**The task**
With pictures omitted, copy exactly the lines from the one containing "Where should I click to: Click" through the end of the records below.

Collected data
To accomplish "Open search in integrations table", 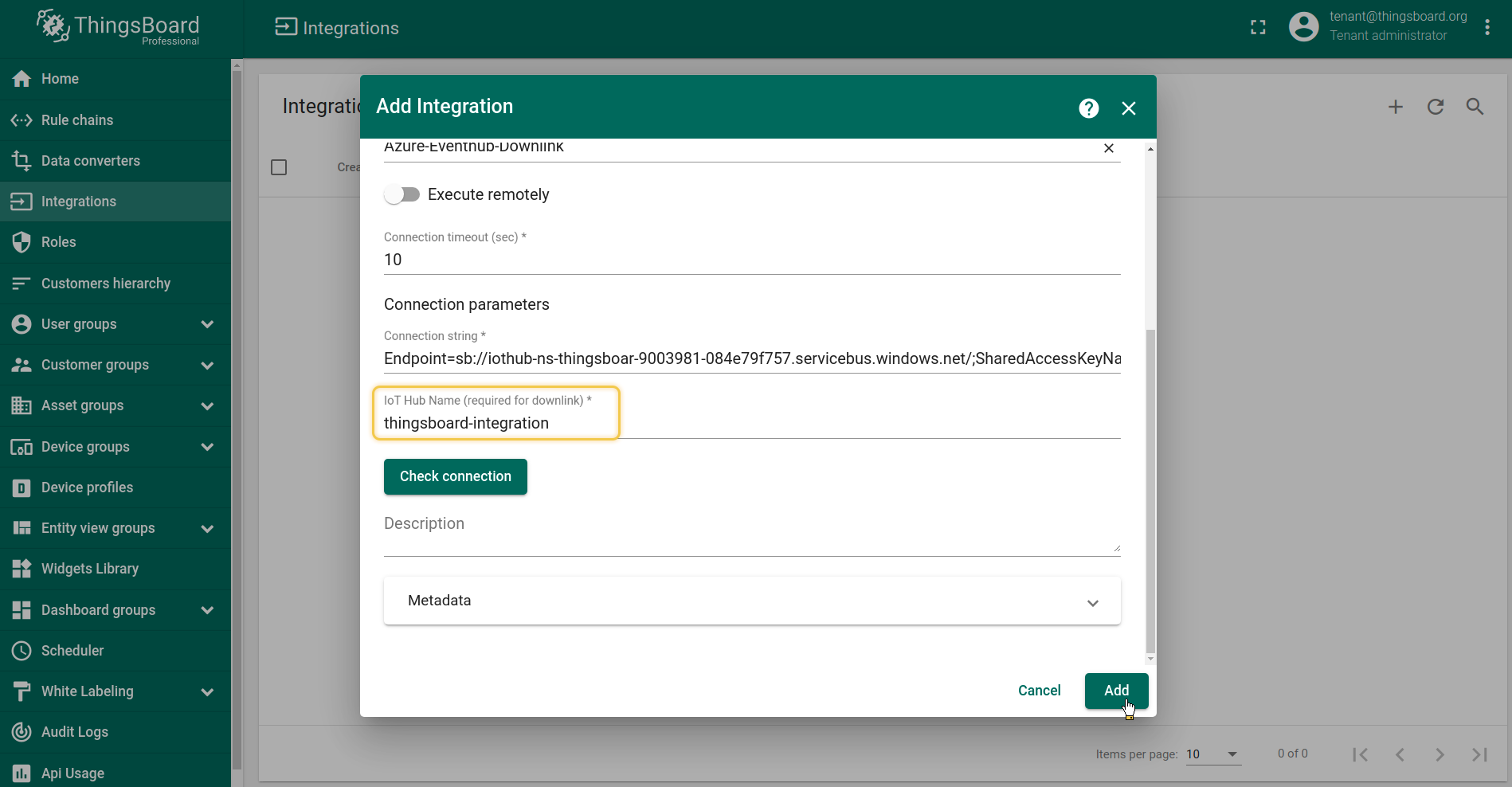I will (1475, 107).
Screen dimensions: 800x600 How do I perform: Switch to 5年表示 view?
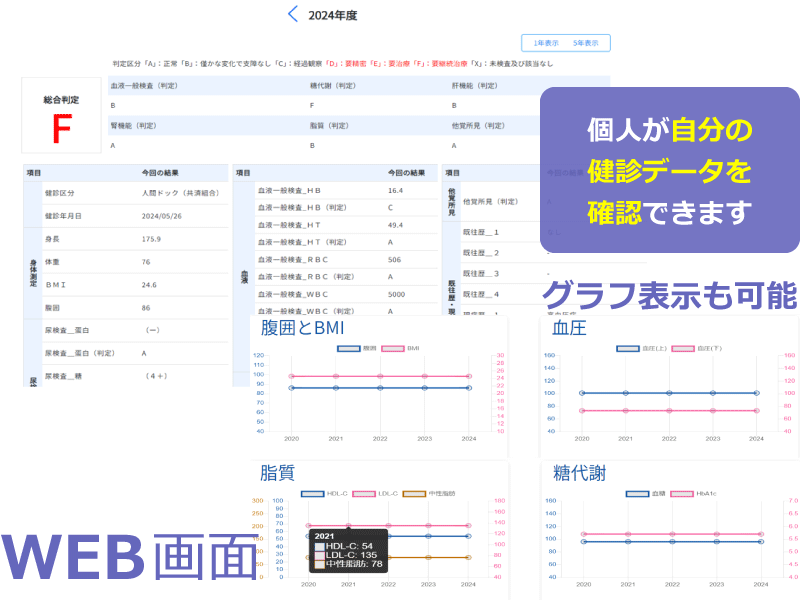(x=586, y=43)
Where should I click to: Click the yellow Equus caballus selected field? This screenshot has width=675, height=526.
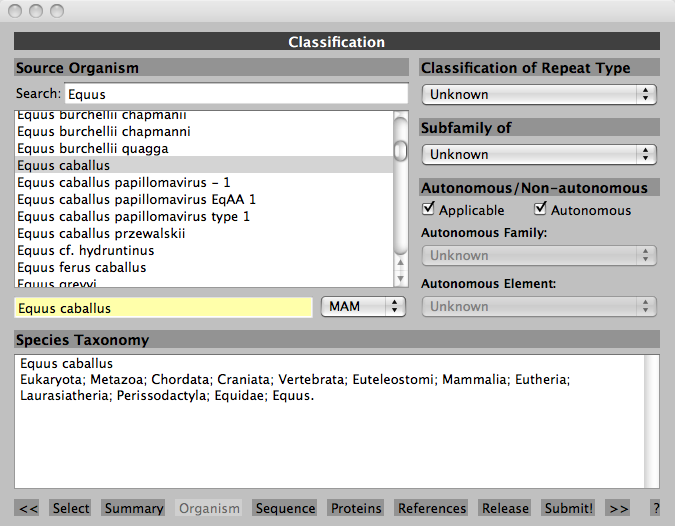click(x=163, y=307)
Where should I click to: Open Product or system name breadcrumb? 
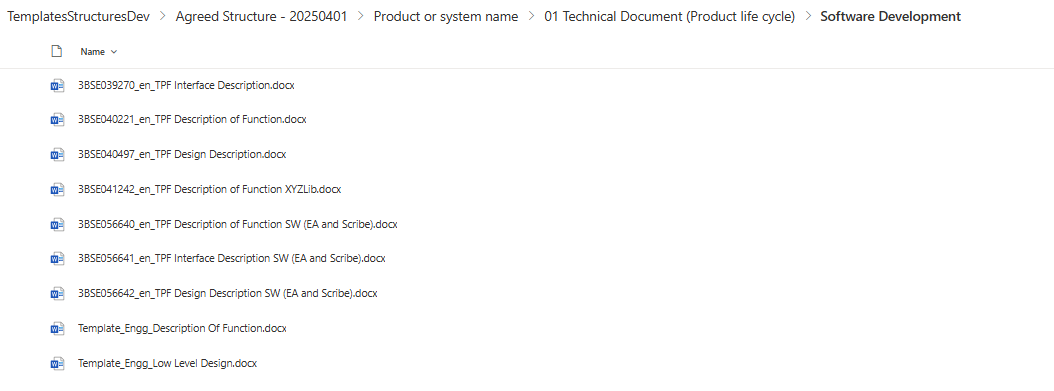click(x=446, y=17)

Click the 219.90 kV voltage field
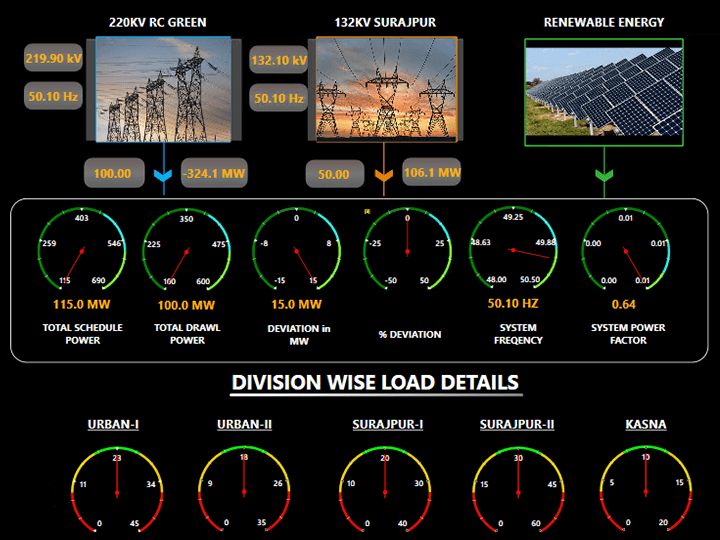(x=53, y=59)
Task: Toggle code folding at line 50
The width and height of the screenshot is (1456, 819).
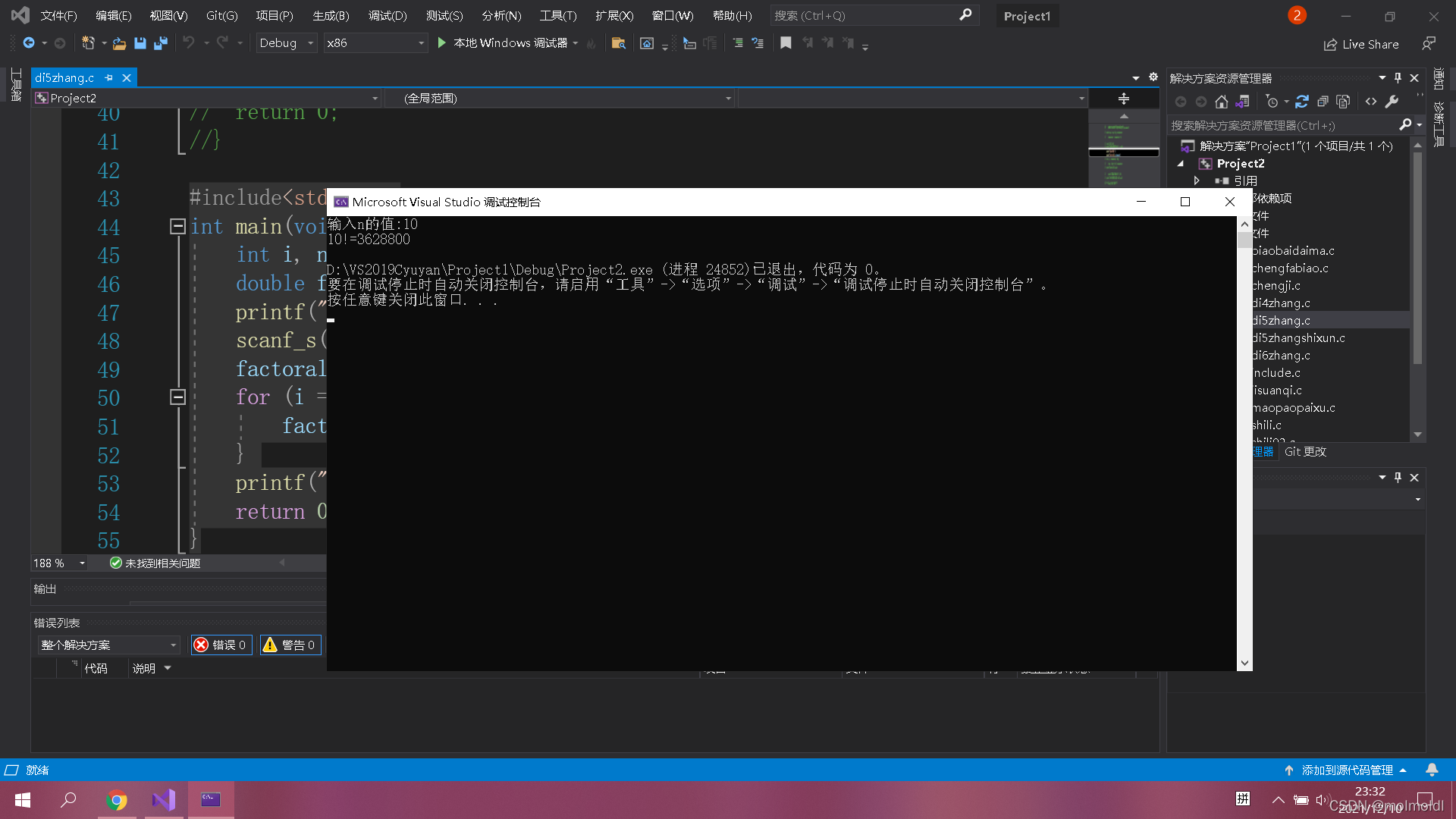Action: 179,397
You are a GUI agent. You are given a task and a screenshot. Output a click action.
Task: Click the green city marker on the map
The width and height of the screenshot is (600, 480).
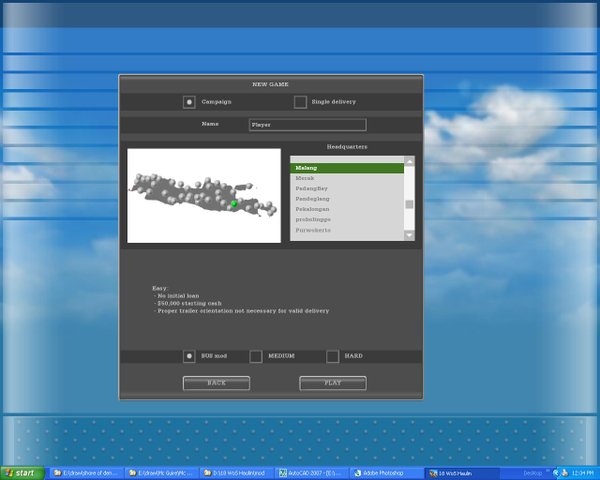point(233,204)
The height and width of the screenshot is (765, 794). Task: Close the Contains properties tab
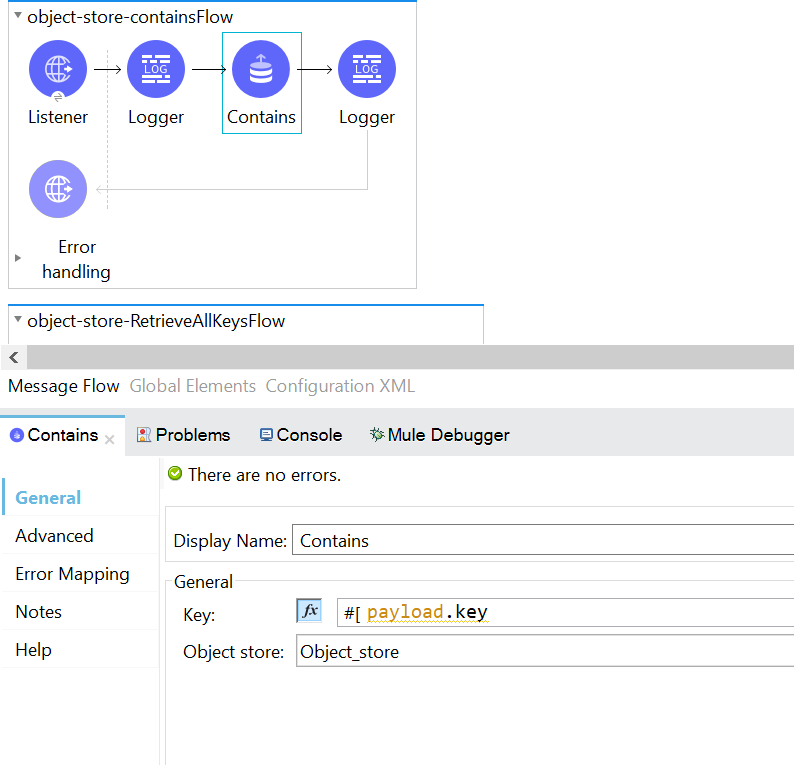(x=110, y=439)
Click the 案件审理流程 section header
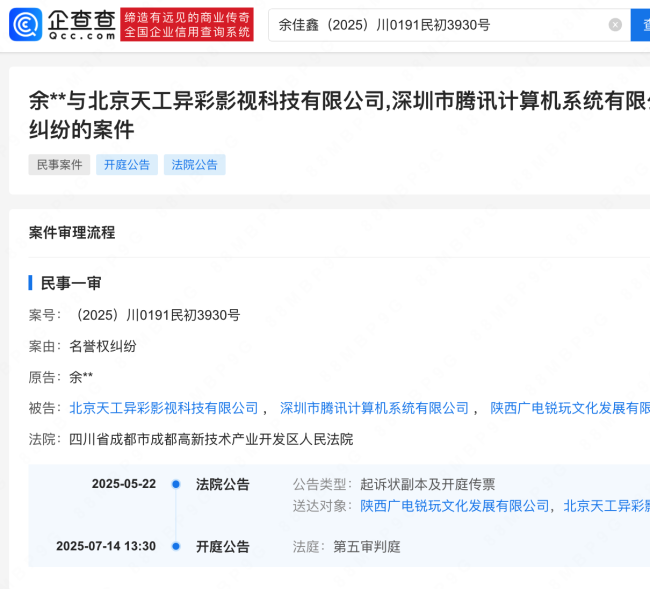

**Task output**
Where should I click to: Click the yellow Equus caballus selected field? This screenshot has width=675, height=526.
click(x=163, y=307)
Where should I click to: Open Product or system name breadcrumb? 
click(x=446, y=17)

Click the 219.90 kV voltage field
(x=53, y=59)
Task: Toggle code folding at line 50
The width and height of the screenshot is (1456, 819).
Action: 179,397
You are a GUI agent. You are given a task and a screenshot. Output a click action.
Task: Click the green city marker on the map
The width and height of the screenshot is (600, 480).
point(233,204)
The height and width of the screenshot is (765, 794). Task: Close the Contains properties tab
(x=110, y=439)
Click the 案件审理流程 section header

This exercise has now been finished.